Christopher Graham is preparing to hurl his security-breach-tomahawk at the bank due to a scandal which has emerged over its contactless payment Visa cards. The cards employ NFC technology for convenient "wave and pay" shopping, but it seems that they're highly insecure when it comes to smartphones.
A Channel 4 report showed that a smartphone with a piece of specialised software installed could be tapped against a card and pull off details (which aren't encrypted).
Thomas Cannon of ViaForensics, mobile security experts who organised the research, told the Telegraph: "All I did was I tapped my phone over your wallet."
"Using the wireless reader on the phone I was able to lift out the details from your card, that includes the long card number, the expiry date and your name. None of it was encrypted, it was simply a case of the details coming out through the air."
Note that the pin number of the card isn't revealed, or the security code on the rear - just the information available on the front of the Visa card. However, that's enough to make online purchases at some retailers (such as Amazon) which don't require the three digit security number from the back of the card. A worrying development indeed for the 15 million folks who carry these contactless cards in the UK.

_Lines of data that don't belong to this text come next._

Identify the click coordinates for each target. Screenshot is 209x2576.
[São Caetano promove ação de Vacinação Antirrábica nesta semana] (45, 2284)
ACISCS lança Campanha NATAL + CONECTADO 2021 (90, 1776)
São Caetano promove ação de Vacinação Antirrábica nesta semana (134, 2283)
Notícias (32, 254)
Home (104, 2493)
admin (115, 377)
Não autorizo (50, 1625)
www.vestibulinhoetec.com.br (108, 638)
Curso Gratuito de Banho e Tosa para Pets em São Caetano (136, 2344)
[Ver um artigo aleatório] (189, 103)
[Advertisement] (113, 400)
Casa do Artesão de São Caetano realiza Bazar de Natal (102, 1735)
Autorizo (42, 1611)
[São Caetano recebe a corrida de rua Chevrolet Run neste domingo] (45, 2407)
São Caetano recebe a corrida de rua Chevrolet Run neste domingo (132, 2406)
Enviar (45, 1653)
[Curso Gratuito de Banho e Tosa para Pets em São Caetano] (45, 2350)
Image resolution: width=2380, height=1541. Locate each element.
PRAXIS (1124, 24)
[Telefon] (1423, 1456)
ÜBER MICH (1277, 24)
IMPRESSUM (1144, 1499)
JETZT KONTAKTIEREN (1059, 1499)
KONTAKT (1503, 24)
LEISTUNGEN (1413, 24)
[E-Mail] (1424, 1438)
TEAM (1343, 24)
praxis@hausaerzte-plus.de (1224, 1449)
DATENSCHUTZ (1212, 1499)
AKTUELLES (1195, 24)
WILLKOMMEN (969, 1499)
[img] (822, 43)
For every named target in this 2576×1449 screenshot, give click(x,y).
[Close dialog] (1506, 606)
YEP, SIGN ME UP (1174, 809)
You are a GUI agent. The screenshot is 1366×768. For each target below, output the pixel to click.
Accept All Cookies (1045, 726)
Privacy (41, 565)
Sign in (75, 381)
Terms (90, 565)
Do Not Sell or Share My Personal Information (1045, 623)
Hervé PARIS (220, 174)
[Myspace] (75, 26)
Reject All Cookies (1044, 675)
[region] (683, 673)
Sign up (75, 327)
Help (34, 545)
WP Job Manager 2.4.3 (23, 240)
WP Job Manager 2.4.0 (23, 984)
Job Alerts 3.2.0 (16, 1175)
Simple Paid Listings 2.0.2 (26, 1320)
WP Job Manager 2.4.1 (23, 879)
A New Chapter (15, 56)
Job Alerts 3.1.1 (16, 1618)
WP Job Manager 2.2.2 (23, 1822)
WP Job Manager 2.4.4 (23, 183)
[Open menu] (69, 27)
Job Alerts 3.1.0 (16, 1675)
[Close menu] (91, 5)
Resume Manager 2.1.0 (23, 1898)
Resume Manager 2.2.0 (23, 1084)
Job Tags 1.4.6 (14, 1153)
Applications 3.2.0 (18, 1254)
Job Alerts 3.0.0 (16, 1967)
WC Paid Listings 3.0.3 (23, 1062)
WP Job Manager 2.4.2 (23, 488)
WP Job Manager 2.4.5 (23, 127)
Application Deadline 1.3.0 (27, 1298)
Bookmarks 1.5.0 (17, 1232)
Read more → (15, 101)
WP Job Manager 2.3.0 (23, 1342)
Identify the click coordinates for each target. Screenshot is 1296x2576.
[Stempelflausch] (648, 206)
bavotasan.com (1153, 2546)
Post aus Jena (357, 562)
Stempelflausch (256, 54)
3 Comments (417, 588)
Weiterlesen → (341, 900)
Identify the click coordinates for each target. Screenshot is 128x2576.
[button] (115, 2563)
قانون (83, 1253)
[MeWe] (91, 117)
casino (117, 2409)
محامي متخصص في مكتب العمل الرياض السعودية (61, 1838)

Barclays defended itself by saying: "The details obtained should not be sufficient to undertake any fraudulent activity but we do depend on retailers upholding the same high standards of security when verifying payment details."
Still, even those "basic" details on the front of the card shouldn't be obtainable, in unencrypted form, to anyone with a bit of software on a smartphone.
The Information Commissioner is due to meet Barclays executives on Monday, and is already talking about punitive fines.